_Supplied information_.

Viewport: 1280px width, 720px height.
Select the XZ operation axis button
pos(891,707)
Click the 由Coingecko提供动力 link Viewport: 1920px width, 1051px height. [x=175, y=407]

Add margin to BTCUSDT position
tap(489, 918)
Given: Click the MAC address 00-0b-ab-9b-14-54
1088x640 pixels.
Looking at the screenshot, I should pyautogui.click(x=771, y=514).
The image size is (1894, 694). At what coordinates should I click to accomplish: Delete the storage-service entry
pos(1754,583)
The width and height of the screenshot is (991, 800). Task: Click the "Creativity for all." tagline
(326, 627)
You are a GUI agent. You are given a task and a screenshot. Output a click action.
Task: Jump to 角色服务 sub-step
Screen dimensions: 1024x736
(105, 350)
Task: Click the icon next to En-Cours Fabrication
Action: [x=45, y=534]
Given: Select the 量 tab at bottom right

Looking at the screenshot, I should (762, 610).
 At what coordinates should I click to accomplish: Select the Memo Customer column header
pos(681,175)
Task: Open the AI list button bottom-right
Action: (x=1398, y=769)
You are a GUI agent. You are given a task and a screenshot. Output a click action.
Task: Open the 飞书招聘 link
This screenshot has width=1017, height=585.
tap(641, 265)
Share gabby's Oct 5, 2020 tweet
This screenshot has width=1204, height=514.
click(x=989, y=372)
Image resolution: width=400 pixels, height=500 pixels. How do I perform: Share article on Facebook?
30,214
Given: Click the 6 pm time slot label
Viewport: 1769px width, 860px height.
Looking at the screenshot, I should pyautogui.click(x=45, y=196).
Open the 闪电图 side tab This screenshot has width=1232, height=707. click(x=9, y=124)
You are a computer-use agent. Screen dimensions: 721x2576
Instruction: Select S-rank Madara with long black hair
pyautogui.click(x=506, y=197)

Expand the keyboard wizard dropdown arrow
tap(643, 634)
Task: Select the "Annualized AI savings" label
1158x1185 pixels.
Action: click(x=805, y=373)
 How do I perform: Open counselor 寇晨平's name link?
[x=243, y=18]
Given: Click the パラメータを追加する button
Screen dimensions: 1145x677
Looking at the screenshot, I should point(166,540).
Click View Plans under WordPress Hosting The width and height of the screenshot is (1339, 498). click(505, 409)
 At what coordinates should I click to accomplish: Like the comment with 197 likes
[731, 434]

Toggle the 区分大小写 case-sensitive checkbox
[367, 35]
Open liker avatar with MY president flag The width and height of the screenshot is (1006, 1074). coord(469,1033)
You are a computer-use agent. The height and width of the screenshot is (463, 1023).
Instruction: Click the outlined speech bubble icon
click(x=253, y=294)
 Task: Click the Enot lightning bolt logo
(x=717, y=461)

_How to complete this task_. Once you have read the records above, please copy them out exactly.

_Answer space_.
Viewport: 1280px width, 720px height.
Select the XZ operation axis button
pos(891,707)
Click the 由Coingecko提供动力 link Viewport: 1920px width, 1051px height. [x=175, y=407]

Add margin to BTCUSDT position
tap(489, 918)
Given: Click the MAC address 00-0b-ab-9b-14-54
1088x640 pixels.
Looking at the screenshot, I should pyautogui.click(x=771, y=514).
The image size is (1894, 694). At what coordinates should I click to accomplish: Delete the storage-service entry
pos(1754,583)
The width and height of the screenshot is (991, 800). Task: Click the "Creativity for all." tagline
(326, 627)
You are a GUI agent. You are given a task and a screenshot. Output a click action.
Task: Jump to 角色服务 sub-step
Screen dimensions: 1024x736
(105, 350)
Task: Click the icon next to En-Cours Fabrication
Action: [x=45, y=534]
Given: Select the 量 tab at bottom right

Looking at the screenshot, I should (762, 610).
 At what coordinates should I click to accomplish: Select the Memo Customer column header
pos(681,175)
Task: Open the AI list button bottom-right
Action: (x=1398, y=769)
You are a GUI agent. You are given a task and a screenshot. Output a click action.
Task: Open the 飞书招聘 link
This screenshot has width=1017, height=585.
tap(641, 265)
Share gabby's Oct 5, 2020 tweet
This screenshot has width=1204, height=514.
click(x=989, y=372)
Image resolution: width=400 pixels, height=500 pixels. How do I perform: Share article on Facebook?
30,214
Given: Click the 6 pm time slot label
Viewport: 1769px width, 860px height.
Looking at the screenshot, I should pyautogui.click(x=45, y=196).
Open the 闪电图 side tab This screenshot has width=1232, height=707. click(x=9, y=124)
You are a computer-use agent. Screen dimensions: 721x2576
Instruction: Select S-rank Madara with long black hair
pyautogui.click(x=506, y=197)

Expand the keyboard wizard dropdown arrow
tap(643, 634)
Task: Select the "Annualized AI savings" label
1158x1185 pixels.
Action: click(x=805, y=373)
 How do I perform: Open counselor 寇晨平's name link?
[x=243, y=18]
Given: Click the パラメータを追加する button
Screen dimensions: 1145x677
Looking at the screenshot, I should point(166,540).
Click View Plans under WordPress Hosting The width and height of the screenshot is (1339, 498). click(505, 409)
 At what coordinates should I click to accomplish: Like the comment with 197 likes
[731, 434]

Toggle the 区分大小写 case-sensitive checkbox
[367, 35]
Open liker avatar with MY president flag The width and height of the screenshot is (1006, 1074). coord(469,1033)
You are a computer-use agent. The height and width of the screenshot is (463, 1023).
Instruction: Click the outlined speech bubble icon
click(x=253, y=294)
 Task: Click the Enot lightning bolt logo
(x=717, y=461)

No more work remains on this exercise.